• Exercise instructions: There should be no pictures in your answer, only an exact copy of the lines from the one with "Given: Go back using the arrow icon" through the end of the material.

==================================================

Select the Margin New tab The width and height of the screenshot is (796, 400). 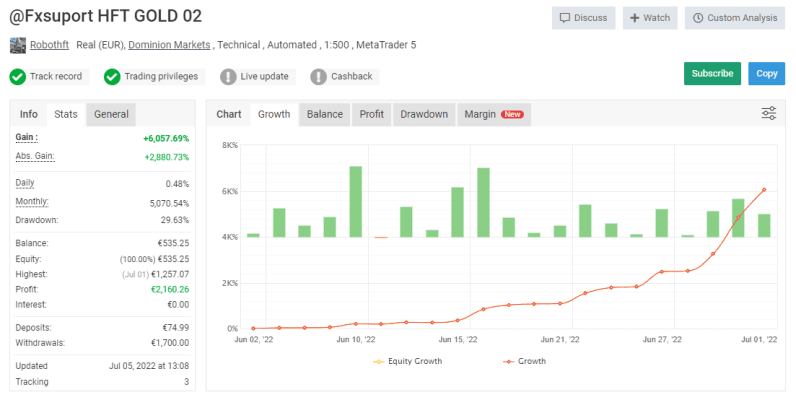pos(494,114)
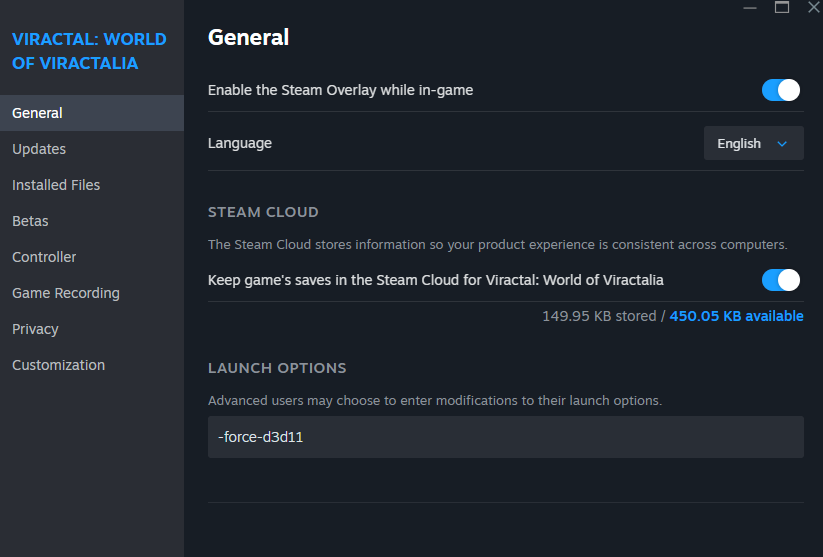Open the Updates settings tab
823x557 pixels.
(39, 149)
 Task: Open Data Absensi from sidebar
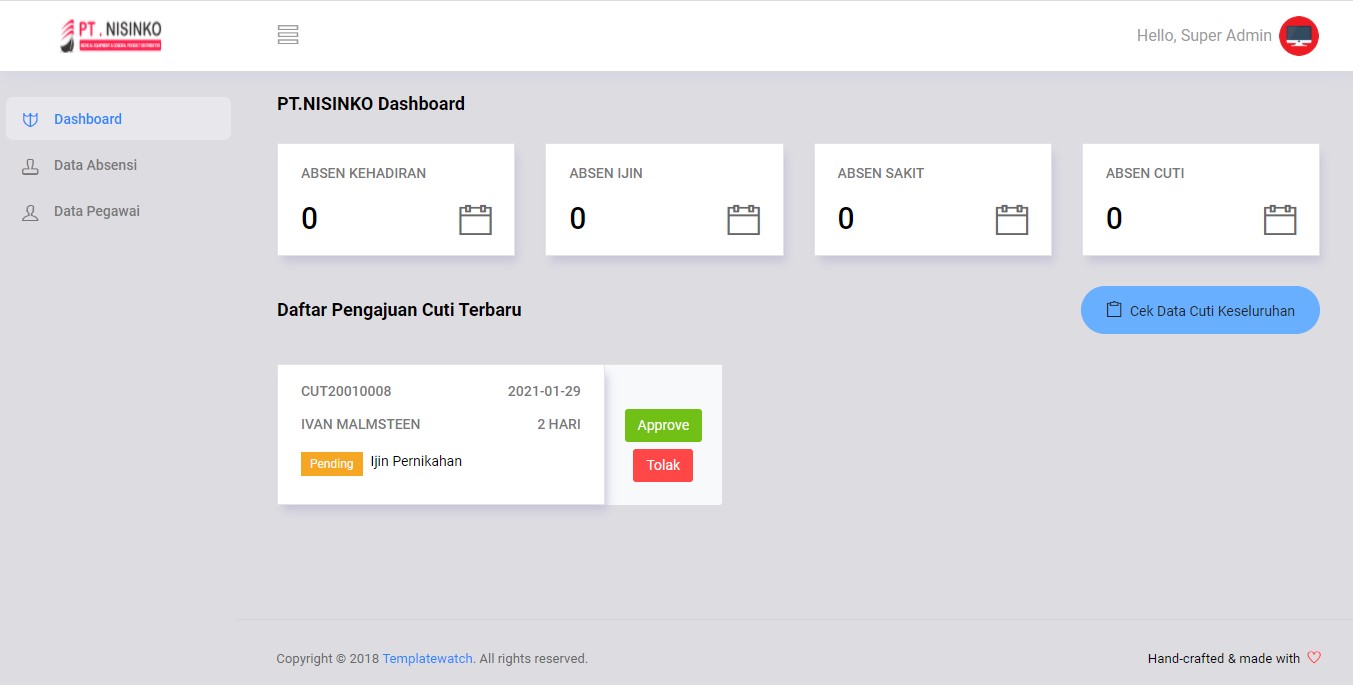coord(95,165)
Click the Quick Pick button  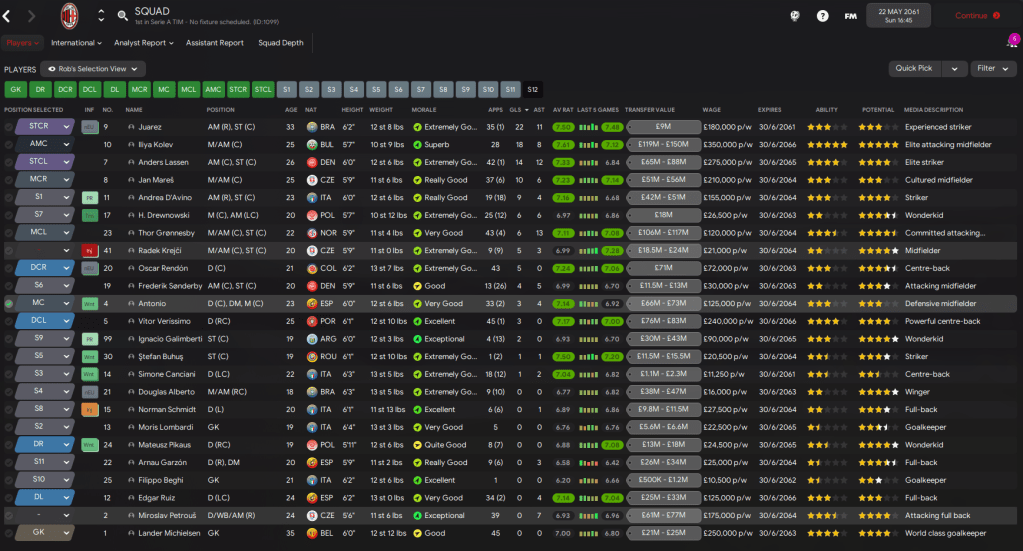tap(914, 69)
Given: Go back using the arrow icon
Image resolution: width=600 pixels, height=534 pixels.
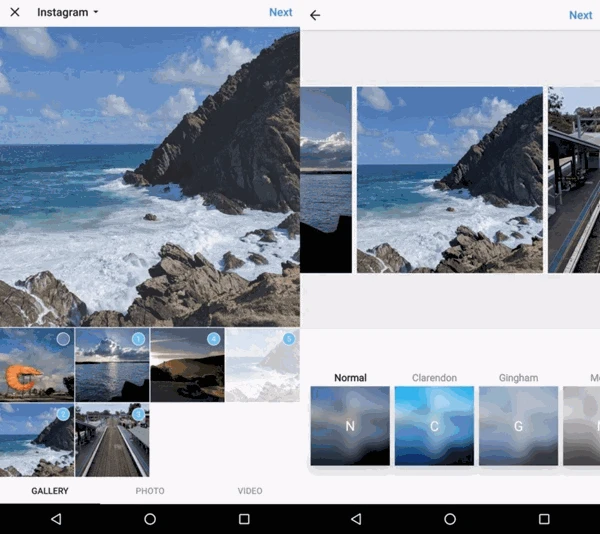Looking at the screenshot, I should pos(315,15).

==================================================

• Completed task:
Given: Go back using the arrow icon
Image resolution: width=600 pixels, height=534 pixels.
Looking at the screenshot, I should pos(315,15).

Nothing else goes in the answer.